*WHAT YOU ARE ASKED TO DO:* Each record that follows must be given again without alteration.

*INFORMATION SUPPLIED:*
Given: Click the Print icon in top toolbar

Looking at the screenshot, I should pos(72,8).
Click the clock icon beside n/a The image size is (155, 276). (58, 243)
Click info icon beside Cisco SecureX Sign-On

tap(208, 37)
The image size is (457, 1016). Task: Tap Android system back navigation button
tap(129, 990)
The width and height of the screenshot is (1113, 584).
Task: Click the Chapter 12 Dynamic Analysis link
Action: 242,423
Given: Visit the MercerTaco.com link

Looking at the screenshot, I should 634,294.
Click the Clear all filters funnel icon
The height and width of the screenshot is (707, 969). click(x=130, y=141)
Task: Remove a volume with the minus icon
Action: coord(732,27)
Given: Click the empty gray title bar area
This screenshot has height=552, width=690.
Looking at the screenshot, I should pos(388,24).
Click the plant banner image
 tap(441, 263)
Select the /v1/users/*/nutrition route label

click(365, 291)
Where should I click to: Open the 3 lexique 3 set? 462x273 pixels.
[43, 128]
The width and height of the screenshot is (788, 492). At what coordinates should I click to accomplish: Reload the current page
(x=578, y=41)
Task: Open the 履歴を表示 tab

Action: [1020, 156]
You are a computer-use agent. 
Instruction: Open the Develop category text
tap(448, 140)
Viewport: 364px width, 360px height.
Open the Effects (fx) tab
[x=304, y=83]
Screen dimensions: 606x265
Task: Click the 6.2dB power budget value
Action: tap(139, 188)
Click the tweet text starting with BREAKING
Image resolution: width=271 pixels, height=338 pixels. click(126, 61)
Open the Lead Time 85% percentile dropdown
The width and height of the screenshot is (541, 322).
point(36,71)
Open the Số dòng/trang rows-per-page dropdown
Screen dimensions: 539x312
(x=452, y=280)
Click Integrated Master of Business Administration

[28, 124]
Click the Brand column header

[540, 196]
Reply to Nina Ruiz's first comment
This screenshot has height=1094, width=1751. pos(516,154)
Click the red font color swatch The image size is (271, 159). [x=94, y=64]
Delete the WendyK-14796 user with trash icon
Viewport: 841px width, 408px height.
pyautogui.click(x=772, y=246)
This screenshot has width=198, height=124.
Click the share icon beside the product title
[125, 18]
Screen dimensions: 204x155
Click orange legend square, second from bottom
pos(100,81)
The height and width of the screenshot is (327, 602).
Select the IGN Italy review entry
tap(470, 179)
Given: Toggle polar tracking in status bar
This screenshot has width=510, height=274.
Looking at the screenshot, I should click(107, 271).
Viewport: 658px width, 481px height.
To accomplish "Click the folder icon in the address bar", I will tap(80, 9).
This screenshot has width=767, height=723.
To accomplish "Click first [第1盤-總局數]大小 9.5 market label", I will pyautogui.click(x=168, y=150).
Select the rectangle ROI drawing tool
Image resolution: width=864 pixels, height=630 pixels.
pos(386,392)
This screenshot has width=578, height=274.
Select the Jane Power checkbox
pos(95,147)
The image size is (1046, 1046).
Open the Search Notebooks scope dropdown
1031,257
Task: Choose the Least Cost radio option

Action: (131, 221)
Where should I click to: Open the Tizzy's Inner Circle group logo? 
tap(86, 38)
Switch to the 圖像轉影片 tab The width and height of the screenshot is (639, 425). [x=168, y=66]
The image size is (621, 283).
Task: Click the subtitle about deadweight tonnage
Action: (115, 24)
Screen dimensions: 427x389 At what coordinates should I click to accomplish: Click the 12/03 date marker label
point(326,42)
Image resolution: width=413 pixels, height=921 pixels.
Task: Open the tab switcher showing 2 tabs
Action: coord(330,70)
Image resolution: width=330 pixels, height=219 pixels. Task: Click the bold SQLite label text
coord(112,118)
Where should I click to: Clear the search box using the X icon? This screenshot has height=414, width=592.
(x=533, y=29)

*SOLVED EXERCISE:*
Given: Click the Print icon in top toolbar

Looking at the screenshot, I should pos(72,8).
Click the clock icon beside n/a The image size is (155, 276). (58, 243)
Click info icon beside Cisco SecureX Sign-On

tap(208, 37)
The image size is (457, 1016). Task: Tap Android system back navigation button
tap(129, 990)
The width and height of the screenshot is (1113, 584).
Task: Click the Chapter 12 Dynamic Analysis link
Action: 242,423
Given: Visit the MercerTaco.com link

Looking at the screenshot, I should 634,294.
Click the Clear all filters funnel icon
The height and width of the screenshot is (707, 969). click(x=130, y=141)
Task: Remove a volume with the minus icon
Action: coord(732,27)
Given: Click the empty gray title bar area
This screenshot has height=552, width=690.
Looking at the screenshot, I should pos(388,24).
Click the plant banner image
 tap(441, 263)
Select the /v1/users/*/nutrition route label

click(365, 291)
Where should I click to: Open the 3 lexique 3 set? 462x273 pixels.
[43, 128]
The width and height of the screenshot is (788, 492). At what coordinates should I click to accomplish: Reload the current page
(x=578, y=41)
Task: Open the 履歴を表示 tab

Action: [1020, 156]
You are a computer-use agent. 
Instruction: Open the Develop category text
tap(448, 140)
Viewport: 364px width, 360px height.
Open the Effects (fx) tab
[x=304, y=83]
Screen dimensions: 606x265
Task: Click the 6.2dB power budget value
Action: tap(139, 188)
Click the tweet text starting with BREAKING
Image resolution: width=271 pixels, height=338 pixels. click(126, 61)
Open the Lead Time 85% percentile dropdown
The width and height of the screenshot is (541, 322).
point(36,71)
Open the Số dòng/trang rows-per-page dropdown
Screen dimensions: 539x312
(x=452, y=280)
Click Integrated Master of Business Administration

[28, 124]
Click the Brand column header

[540, 196]
Reply to Nina Ruiz's first comment
This screenshot has height=1094, width=1751. pos(516,154)
Click the red font color swatch The image size is (271, 159). [x=94, y=64]
Delete the WendyK-14796 user with trash icon
Viewport: 841px width, 408px height.
pyautogui.click(x=772, y=246)
This screenshot has width=198, height=124.
Click the share icon beside the product title
[125, 18]
Screen dimensions: 204x155
Click orange legend square, second from bottom
pos(100,81)
The height and width of the screenshot is (327, 602).
Select the IGN Italy review entry
tap(470, 179)
Given: Toggle polar tracking in status bar
This screenshot has width=510, height=274.
Looking at the screenshot, I should click(107, 271).
Viewport: 658px width, 481px height.
To accomplish "Click the folder icon in the address bar", I will tap(80, 9).
This screenshot has width=767, height=723.
To accomplish "Click first [第1盤-總局數]大小 9.5 market label", I will pyautogui.click(x=168, y=150).
Select the rectangle ROI drawing tool
Image resolution: width=864 pixels, height=630 pixels.
pos(386,392)
This screenshot has width=578, height=274.
Select the Jane Power checkbox
pos(95,147)
The image size is (1046, 1046).
Open the Search Notebooks scope dropdown
1031,257
Task: Choose the Least Cost radio option

Action: (131, 221)
Where should I click to: Open the Tizzy's Inner Circle group logo? 
tap(86, 38)
Switch to the 圖像轉影片 tab The width and height of the screenshot is (639, 425). [x=168, y=66]
The image size is (621, 283).
Task: Click the subtitle about deadweight tonnage
Action: (115, 24)
Screen dimensions: 427x389 At what coordinates should I click to accomplish: Click the 12/03 date marker label
point(326,42)
Image resolution: width=413 pixels, height=921 pixels.
Task: Open the tab switcher showing 2 tabs
Action: coord(330,70)
Image resolution: width=330 pixels, height=219 pixels. Task: Click the bold SQLite label text
coord(112,118)
Where should I click to: Clear the search box using the X icon? This screenshot has height=414, width=592.
(x=533, y=29)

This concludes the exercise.